Cahz turned back from his companion and looked towards the service entrance that led back into the building. “Yeah, I know. Elspeth.”
“She’s gonna turn.”
“I know.”
“You know what needs done,” Cannon said, his voice betraying none of the emotion behind the issue.
Cahz only nodded. It was normally Cannon who was the quiet one, but Cahz sensed he wouldn’t leave the question.
“Lieutenant?” Cannon pushed.
Cahz knew Cannon was nervous. The big man was almost always in control always, confident his sheer strength could get him through. But Cahz knew the man was uneasy the minute he stopped referring to him as boss.
“I know, buddy. I know,” Cahz said. “I’m not going to ask you to do it.”
“It’s not that,” Cannon replied. “I’ll do her if you ask me. But when?”
“She wants to wait until she’s gone. I can respect that, but you’re right, there are issues with that. Do we lock her in a room? Set watch over her?” He turned to look his friend in the eye. “Do we cable-tie her to a radiator? There’s no good way to do this.”
“There never is,” Cannon said. “But it needs done.”
Cahz could see Cannon was waiting for an answer, a nice clean plan of events. All he could tell him was, “I don’t know, buddy. I guess we talk to her and Ryan.” He slapped Cannon on the shoulder again. “We’ll work it out.”

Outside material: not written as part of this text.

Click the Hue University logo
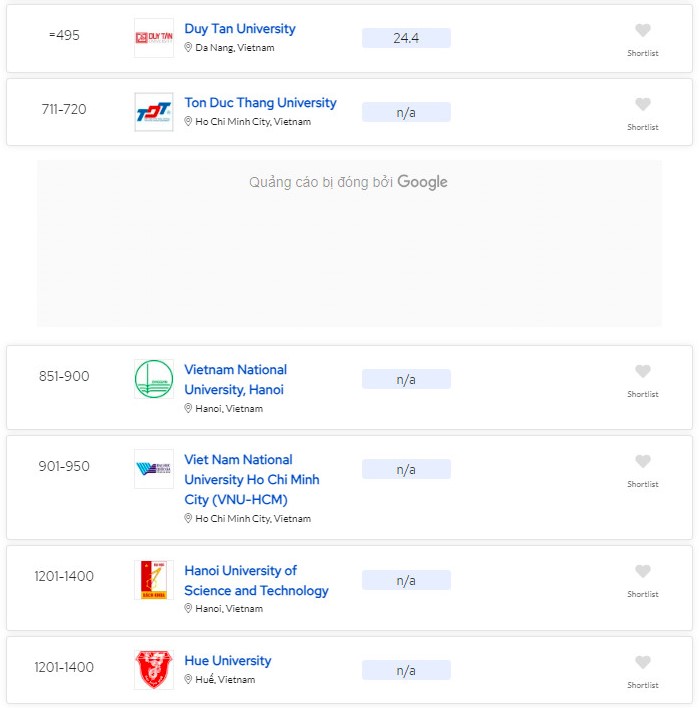699x708 pixels. click(x=154, y=669)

Cannon stood stoic and unmoving. Cahz sensed that the friendly pat wasn’t the conclusion to the matter he’d wanted.
In the deep pause that followed, Cahz couldn’t even see Cannon breathe.
“What is it?”
“The child?” Cannon said.
Cahz’s shoulders slumped as he thought of the angelic looking child. The soft pink skin framed by the grubby swaddling and the infected welt running the length of the left-hand side of her face. He let his hand slip from his friend’s shoulder.

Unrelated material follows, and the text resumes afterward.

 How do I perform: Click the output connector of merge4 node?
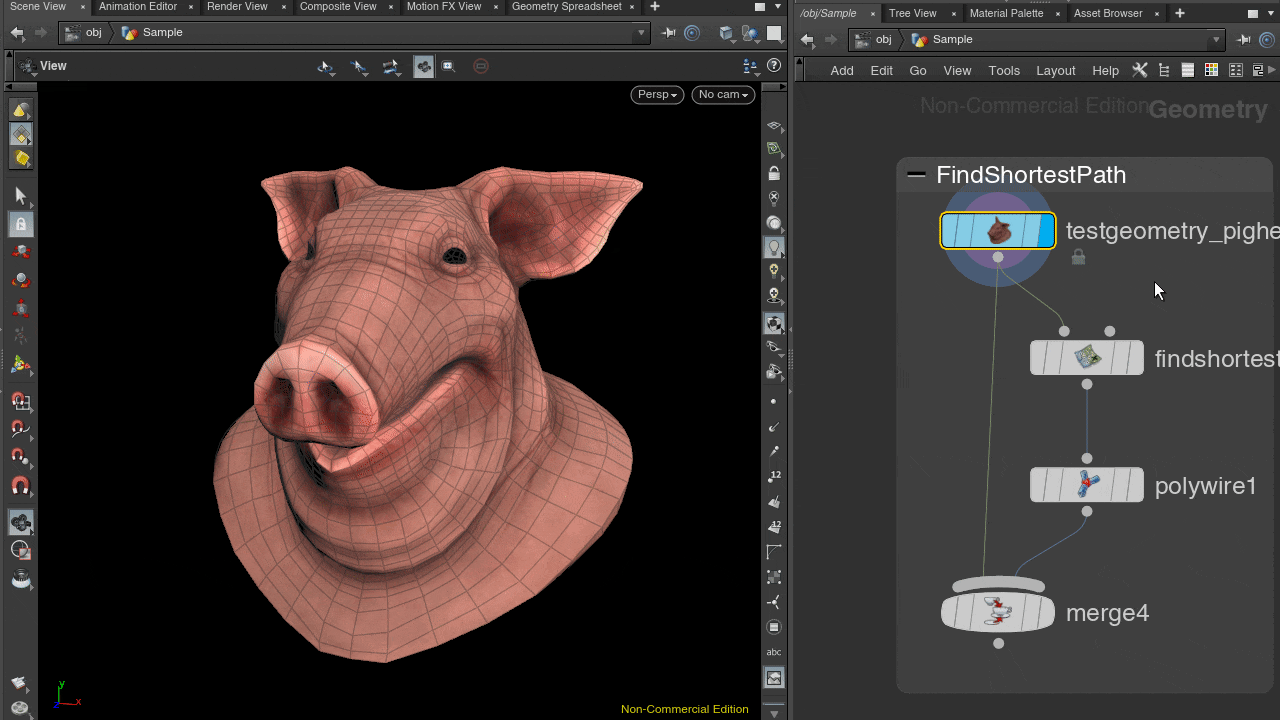pyautogui.click(x=998, y=644)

“I’ll do them both,” Cahz said, looking down at his carbine. As he gazed at the slick black metal he couldn’t help but see the faces of the people he’d killed. Since the Exodus from the mainland, he hadn’t needed to administer the coup de grace. It had been years since he’d last been called upon to administer a mercy killing or watch over a friend to prevent their return. But all that time didn’t diminish the clarity-the look in their faces as he pulled the trigger. He’d forgotten the names of many of those he’d dispatched, but never the faces. Some of them cried. Some wore false smiles to try to help make it easier. And the ones who he’d guarded until their resurrection, in a way they were the easiest. He wasn’t shooting a human being. With their pallid skin, gaping maws and their vacant eyes, Cahz was destroying a monster, not the person they had once been.